Albertans are fond of nature. In fact, we are among the most passionate about nature in Canada!

But if you’re going to be part of the environmental movement in Alberta, you probably enjoy a challenge. That’s because the obstacles, between where we are and where we want to be are higher than the Rocky Mountains.

I like a challenge, and maybe that’s why I’ve been involved in the environmental movement in Alberta for more than thirty years. That said, I’ve never taken on a challenge like the one ahead in Alberta, and across Canada.

In Alberta, the future of our country’s effort to cut our greenhouse gas emissions is on the line. Alberta is responsible for 1/3rd of Canada’s polluting emissions. The Alberta government is also the single most prominent opponent of climate action. There are powerful political and corporate interests that want nothing to do with a clean energy and economic transition – necessary steps in our journey to NetZero – and who don’t hesitate to gaslight, mislead and outright lie to protect themselves and their profits.

“Close-up aerial photo of an oil refinery in the Alberta Oilsands, near Fort McMurray.”

At Environmental Defence, we’re up to the challenge. And we have a plan.

The first part of our plan is to understand what Albertans want, and what motivates them when it comes to climate change solutions. To find this out we’ve done a detailed analysis of half a dozen public opinion surveys conducted in the last two years. What we’ve learned is both surprising and reassuring.


Survey Says

  • Albertans are conflicted, and inconsistent in their opinions regarding an energy transition. A whopping 82 per cent support the active role of the government in planning for future opportunities for all workers. 70 per cent believe the Alberta economy is too dependent on oil and gas. But, when asked if they think that global demand for oil and gas will start to decline in the next 15 years, they are evenly split 48/48 per cent. (Note: According to the International Energy Association, global growth in demand will be cut in half to 1 per cent in 2024-26, and to just .5 per cent  by 2028, after which oil demand is projected to peak and then decline.)
  • When asked if they support the federal goal of reaching NetZero carbon emissions by 2050, 65 per cent are supportive. However, 81 per cent of Albertans believe that technology – the definition of which is left vague – is the solution, and a contradictory 59 per cent support the Alberta government’s stance to push back on the federal NetZero targets. I’m struggling to square that circle.
  • Only 50 per cent  of Albertans believe that renewable power is reliable, and just 30 per cent  of Albertans believe the economy would thrive without oil and gas. When asked about the recent moratorium on renewable power projects, 50 per cent believed that the GOA was hurting jobs and the economy, and 47 per cent  that the moratorium was “a good thing.”
  • Maybe most tellingly, there is a “false reality” present among Albertans that has been daylighted by the work of Prof.Jared Wesley and the Common Ground project. Dr. Wesley notes an almost 20-point gap where nearly half of Alberta  residents support an energy transition, but when asked how others might feel, believe less than 30 per cent do. That gap between perception and reality drives much of the narrative in Alberta’s media and political debate over climate and energy in the province.
The Summerview wind farm north of Pincher Creek, Alberta with renewable energy wind turbines
Near Pincher Creek, Alberta

These surveys call attention to critical insights about Albertan’s attitude towards climate change and energy transition. Albertans see “talk of an energy transition virtually synonymous with economic transition.” The main resistance to such a transformation of Alberta’s energy system is that timelines (too fast) and technology (little faith in renewable energy reliability) make it unrealistic.

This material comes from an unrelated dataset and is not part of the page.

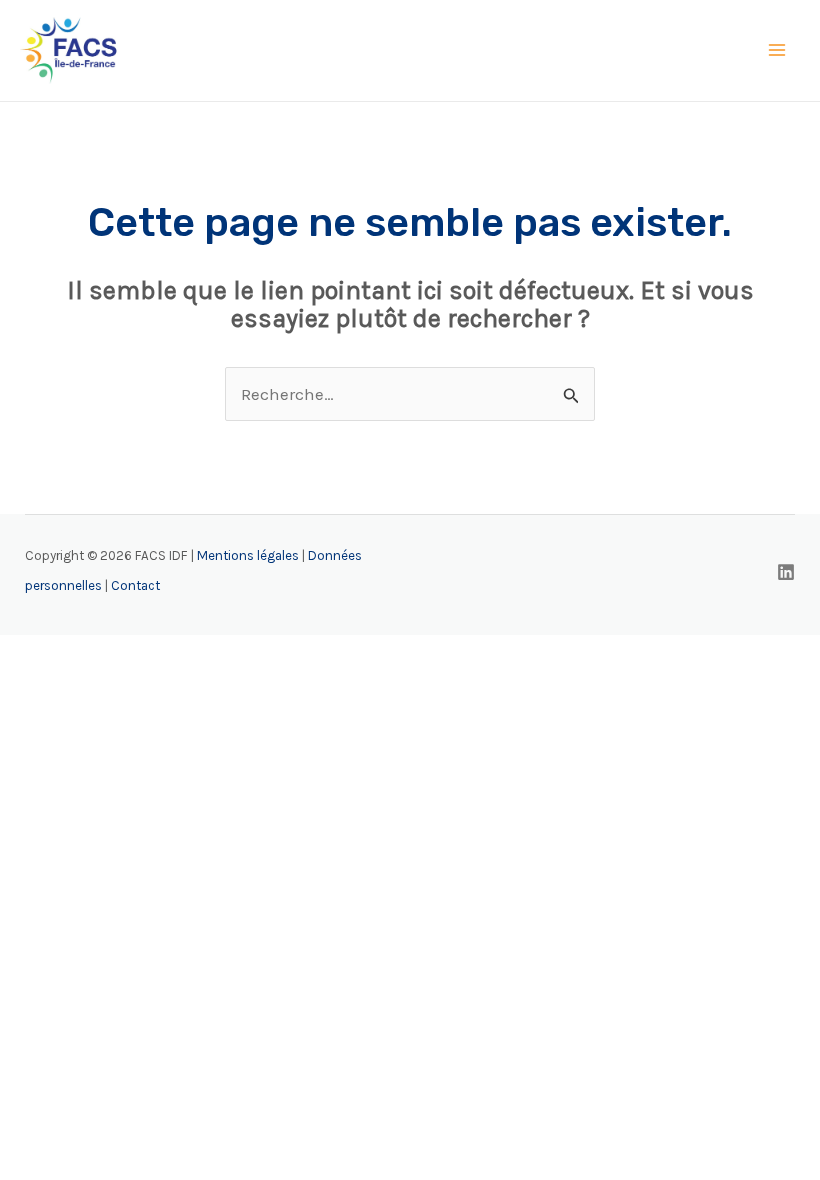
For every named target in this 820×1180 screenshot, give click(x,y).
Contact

Growing Support for Alberta’s Energy Transition

My role is to spotlight the path forward for an Alberta energy transition. A global energy shift is occurring, and Alberta risks its future prosperity if it waits to embrace that shift. I don’t want to see that happen. Nor do I want Alberta to suffer from the devastating impacts of climate change – floods, fire, and drought – while we overlook our role in Canada’s effort to tackle the dire global challenge of climate change.

Over the next few months, you can expect the Alberta team to share additional insight into what is really happening with the energy transition in this province, and how you can also put your shoulder to the challenge of creating the conditions for an energy shift in Canada’s most prosperous province. We can do this, but we’ll have to work together. I hope you will join me – for our future.